Recursion in the Wild
File Search Searching folder structures of unknown depth
HTML Parsing Traversing nested DOM elements
JSON Traversal Processing nested objects and arrays
Game Trees MinMax algorithm for chess, tic-tac-toe
Step through the call tree of fib(5). Observe how the function keeps calling itself until it reaches a base case — and how the results then travel back up the tree.
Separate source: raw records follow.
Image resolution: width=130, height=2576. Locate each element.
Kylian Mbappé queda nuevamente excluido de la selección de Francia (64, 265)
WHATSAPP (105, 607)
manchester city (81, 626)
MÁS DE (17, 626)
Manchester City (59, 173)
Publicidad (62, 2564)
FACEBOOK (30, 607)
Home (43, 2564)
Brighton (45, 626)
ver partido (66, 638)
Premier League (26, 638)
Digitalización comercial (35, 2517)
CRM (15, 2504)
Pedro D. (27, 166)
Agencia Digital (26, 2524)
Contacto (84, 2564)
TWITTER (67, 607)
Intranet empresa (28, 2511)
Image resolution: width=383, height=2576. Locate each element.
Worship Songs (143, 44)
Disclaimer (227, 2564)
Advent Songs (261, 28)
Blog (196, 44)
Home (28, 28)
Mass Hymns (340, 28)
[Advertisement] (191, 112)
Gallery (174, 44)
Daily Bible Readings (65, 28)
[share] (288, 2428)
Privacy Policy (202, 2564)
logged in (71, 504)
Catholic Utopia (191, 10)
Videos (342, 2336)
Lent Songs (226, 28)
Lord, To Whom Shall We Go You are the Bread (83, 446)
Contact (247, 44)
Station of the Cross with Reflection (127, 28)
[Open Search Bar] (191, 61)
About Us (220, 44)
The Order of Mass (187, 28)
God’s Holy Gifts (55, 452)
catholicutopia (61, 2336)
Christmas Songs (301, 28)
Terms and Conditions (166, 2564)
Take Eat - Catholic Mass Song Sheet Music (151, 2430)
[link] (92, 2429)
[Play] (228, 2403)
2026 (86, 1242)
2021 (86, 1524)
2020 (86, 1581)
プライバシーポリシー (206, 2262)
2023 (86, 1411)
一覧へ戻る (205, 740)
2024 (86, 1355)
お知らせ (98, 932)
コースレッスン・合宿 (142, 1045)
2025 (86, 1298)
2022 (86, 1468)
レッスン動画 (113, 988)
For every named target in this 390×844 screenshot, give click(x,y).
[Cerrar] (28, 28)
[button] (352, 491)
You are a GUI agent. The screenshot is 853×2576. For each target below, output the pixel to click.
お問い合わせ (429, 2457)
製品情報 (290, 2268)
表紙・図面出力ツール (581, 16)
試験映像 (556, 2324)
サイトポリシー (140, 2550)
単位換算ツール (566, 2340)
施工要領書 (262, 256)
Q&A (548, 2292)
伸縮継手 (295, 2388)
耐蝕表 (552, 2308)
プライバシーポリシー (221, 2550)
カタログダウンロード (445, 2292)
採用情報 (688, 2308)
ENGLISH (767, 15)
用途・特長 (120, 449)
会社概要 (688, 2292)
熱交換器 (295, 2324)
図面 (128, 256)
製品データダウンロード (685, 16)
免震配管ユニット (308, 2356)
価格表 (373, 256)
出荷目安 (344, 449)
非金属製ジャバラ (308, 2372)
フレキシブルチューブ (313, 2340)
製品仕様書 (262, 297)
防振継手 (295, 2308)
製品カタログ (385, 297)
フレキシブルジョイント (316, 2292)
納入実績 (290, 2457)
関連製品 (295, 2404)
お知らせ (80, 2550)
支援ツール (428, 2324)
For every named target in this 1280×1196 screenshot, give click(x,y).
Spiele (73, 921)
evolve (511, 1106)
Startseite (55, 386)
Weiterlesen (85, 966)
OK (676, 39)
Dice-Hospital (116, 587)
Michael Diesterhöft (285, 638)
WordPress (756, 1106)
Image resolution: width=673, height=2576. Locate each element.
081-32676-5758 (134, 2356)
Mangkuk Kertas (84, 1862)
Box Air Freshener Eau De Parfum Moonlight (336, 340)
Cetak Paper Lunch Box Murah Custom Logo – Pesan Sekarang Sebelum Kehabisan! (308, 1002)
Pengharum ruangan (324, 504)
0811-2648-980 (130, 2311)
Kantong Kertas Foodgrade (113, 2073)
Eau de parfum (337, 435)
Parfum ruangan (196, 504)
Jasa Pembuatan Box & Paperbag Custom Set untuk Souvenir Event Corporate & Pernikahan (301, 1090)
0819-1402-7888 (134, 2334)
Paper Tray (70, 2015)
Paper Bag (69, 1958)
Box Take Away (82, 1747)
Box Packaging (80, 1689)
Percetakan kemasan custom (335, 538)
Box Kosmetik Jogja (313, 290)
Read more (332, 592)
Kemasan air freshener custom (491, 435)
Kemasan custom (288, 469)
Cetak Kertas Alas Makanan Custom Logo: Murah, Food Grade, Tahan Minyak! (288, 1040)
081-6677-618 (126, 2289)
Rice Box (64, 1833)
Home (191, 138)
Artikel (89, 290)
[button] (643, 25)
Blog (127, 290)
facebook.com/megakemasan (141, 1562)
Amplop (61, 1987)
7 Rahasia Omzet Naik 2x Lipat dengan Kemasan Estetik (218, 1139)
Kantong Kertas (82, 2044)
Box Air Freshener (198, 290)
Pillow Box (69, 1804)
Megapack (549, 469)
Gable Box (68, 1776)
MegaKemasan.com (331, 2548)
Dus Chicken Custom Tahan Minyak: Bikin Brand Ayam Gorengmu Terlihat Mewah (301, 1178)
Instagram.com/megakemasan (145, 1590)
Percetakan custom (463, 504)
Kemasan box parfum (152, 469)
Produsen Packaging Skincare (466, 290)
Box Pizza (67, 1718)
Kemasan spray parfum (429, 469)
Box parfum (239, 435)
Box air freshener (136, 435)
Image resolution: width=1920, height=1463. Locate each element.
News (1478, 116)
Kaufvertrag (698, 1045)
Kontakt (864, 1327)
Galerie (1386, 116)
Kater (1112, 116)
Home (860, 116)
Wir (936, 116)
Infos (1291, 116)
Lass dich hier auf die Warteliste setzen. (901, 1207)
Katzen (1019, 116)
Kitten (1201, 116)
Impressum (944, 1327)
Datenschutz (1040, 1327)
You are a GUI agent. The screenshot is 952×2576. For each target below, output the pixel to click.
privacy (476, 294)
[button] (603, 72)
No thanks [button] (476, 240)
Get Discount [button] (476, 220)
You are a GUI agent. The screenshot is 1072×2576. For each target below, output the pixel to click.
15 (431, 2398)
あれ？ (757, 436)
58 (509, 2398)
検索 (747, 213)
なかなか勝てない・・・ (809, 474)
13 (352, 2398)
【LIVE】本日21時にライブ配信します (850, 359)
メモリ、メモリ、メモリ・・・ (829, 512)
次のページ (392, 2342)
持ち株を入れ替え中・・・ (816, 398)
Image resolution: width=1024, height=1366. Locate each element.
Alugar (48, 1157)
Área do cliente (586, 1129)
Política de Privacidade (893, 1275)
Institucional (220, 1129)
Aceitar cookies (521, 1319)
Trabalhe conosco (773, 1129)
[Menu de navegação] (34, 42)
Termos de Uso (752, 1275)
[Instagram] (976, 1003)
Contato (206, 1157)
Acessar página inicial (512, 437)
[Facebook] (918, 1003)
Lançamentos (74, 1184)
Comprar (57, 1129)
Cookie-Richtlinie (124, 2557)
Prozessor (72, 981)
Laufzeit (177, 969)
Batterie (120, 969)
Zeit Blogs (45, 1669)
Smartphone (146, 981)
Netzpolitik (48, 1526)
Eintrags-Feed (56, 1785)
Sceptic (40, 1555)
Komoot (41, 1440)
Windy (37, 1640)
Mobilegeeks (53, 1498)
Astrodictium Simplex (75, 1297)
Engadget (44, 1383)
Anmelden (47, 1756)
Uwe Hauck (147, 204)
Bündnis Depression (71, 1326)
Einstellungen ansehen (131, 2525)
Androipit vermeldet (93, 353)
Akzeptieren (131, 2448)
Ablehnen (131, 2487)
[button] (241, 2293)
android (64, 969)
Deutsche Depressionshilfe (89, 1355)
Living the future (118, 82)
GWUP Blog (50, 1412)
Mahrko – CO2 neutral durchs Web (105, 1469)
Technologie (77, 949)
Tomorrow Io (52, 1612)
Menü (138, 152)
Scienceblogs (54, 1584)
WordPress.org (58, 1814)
Pay special attention to how often fib(2) and fib(3) are computed multiple times.
Step 1 / 13fib(5)
Synthesis: Recursion Is Not Magic
Recursion is not magic — it is a disciplined delegation pattern: break the problem down, trust your future self to handle the smaller piece, and define the point where delegation stops.
In AI, recursion is everywhere: tree traversals, depth-first search (DFS), divide-and-conquer algorithms, and game-tree evaluation (MinMax) — all are built on the recursive principle.
Key Takeaways
Recursion = a function calls itself to reduce a problem to a smaller version of the same problem.
Every recursive function needs two parts: the base case (when to stop) and the recursive case (how to continue).
Without a base case: infinite calls → stack overflow → RecursionError. The base case is the safety net.
Recursion is ideal for hierarchical problems (folders, trees, nested structures) where the depth is unknown.
Recursion and iteration are equivalent, but recursion maps hierarchical problems more naturally.
Quiz: Recursion
Question 1 / 4
Not completed
What are the two essential parts of every recursive function?
1. What are the two essential parts of every recursive function?
☐ A) A loop and a counter
☐ B) A base case and a recursive case
☐ C) An input and an output
☐ D) A variable and a constant
2. factorial(4) is called. How many stack frames exist at peak depth?
☐ A) 1
☐ B) 3
☐ C) 4
☐ D) 8
3. A countdown function has no base case. What happens when you call countdown(3)?
☐ A) It counts to 0 and stops
☐ B) It counts forever until Python raises a RecursionError after ~1000 calls
☐ C) It prints 3 once and stops
☐ D) It does nothing
4. You need to find all .txt files in a folder with subfolders of unknown depth. Why is recursion better suited than a simple for loop?
☐ A) Recursion is always faster than loops
☐ B) A simple loop can only see one level, but recursion can descend into subfolders of unknown depth
☐ C) Loops cannot read files
☐ D) Recursion uses less memory
Answer Key: 1) B · 2) C · 3) B · 4) B
Checkpoint: Test Your Knowledge
Explain what happens in memory when factorial(4) is called. How many stack frames exist at peak depth?
Why does countdown(3) without a base case crash? What exactly happens after ~1000 calls?
Find all .txt files in a folder with subfolders — describe the recursive approach in your own words.